GEPRは10月9日の更新で掲載した2つの論説「したたかに堅持すべき再処理リサイクル政策 ― 歴史の蓄積、合理性、早急な「突然死」の危険」「放射性廃棄物の処分、対策の紹介 − 「地中処分」と「核種変換」 」で、問題への意見を紹介した。

「直接処分」というもう一つの選択肢

問題はこの政策をどのように判断するかだ。原発についてどのような考えを持とうと、使用済み燃料は今、日本に存在している。これをどうするか、決断をしなければならない。

原子力発電を止める場合に、当然、使用済み核燃料を再び使う必要はなくなる。しかし政府が9月に取りまとめた「1930年代に原発ゼロを目指す」とした「革新的エネルギー・環境政策(概要)」は、核燃料サイクルを続けると記載して、その矛盾が批判を集めた。

燃料の処分方法は、核燃料サイクルに使うか、直接処分をするかの2つだ。また核燃料サイクルで再処理するにしても、高レベル放射性廃棄物は発生してしまう。

直接処分とは、燃料集合体をほぼそのままの形でキャスクに入れて、地中につくられた特殊な施設内で保管するものだ。この種の廃棄物が生物への影響がないまでに放射線が減らせるには、10万年の時間が必要とされる。そのために、管理の先行きが見えず、この点も問題を複雑にする。

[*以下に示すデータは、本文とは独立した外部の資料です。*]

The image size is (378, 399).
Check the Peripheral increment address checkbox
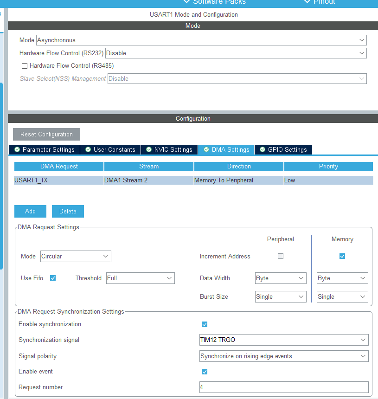click(x=281, y=256)
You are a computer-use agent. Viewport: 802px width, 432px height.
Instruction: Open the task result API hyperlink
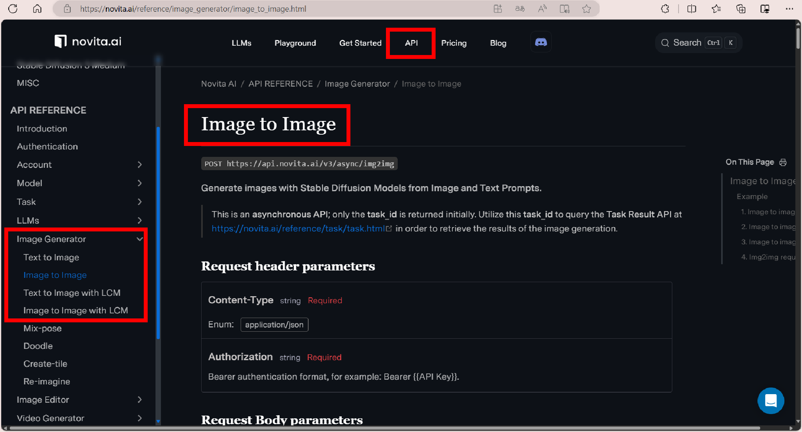pos(298,229)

各国とも最終処分の方法については、政治的な議論が生じ、決めるまで遅々とした時間がかかる、もしくは決まらない状況が続いている。しかし、主要国の中で、「方針さえ決まらない」という状況になっているのは日本だけだ。

核燃料サイクルへの批判

燃料サイクルについて、肯定する主張は前述のコラム「したたかに堅持すべき再処理リサイクル政策 ― 歴史の蓄積、合理性、早急な「突然死」の危険」で、掲載している。

この政策の批判は、反原発の主張に付随したものに加えて、次のようなものがある。

1・経済性で全量再処理より費用がかかる。
内閣府原子力委員会の試算によれば、「全量再処理」「再処理・直接処分併用」で14.4兆円から18.4兆円。一方で全量直接処分は8.1兆円〜14.8兆円と試算されている。しかし、この試算は前提で変る。

2・核兵器に転用されるリスクがある。
再処理の過程で毒性の強く、また核兵器にも使われるプルトニウムが抽出され、これが危険であるとの指摘がある。ただし、これは核物質を扱うどの段階でも、リスクが存在する。

3・高速増殖炉もんじゅ、青森県六ケ所村で建設中の核燃料再処理施設など、計画を実現する手段で技術トラブルが続き、稼動のめどが立っていない。

どのような方法を選択するにしても、使用済み核燃料の問題にはさまざまなコスト、また選択の難しさがある。さらに、核物質への恐怖から、関係者の合意形成がとても難しい。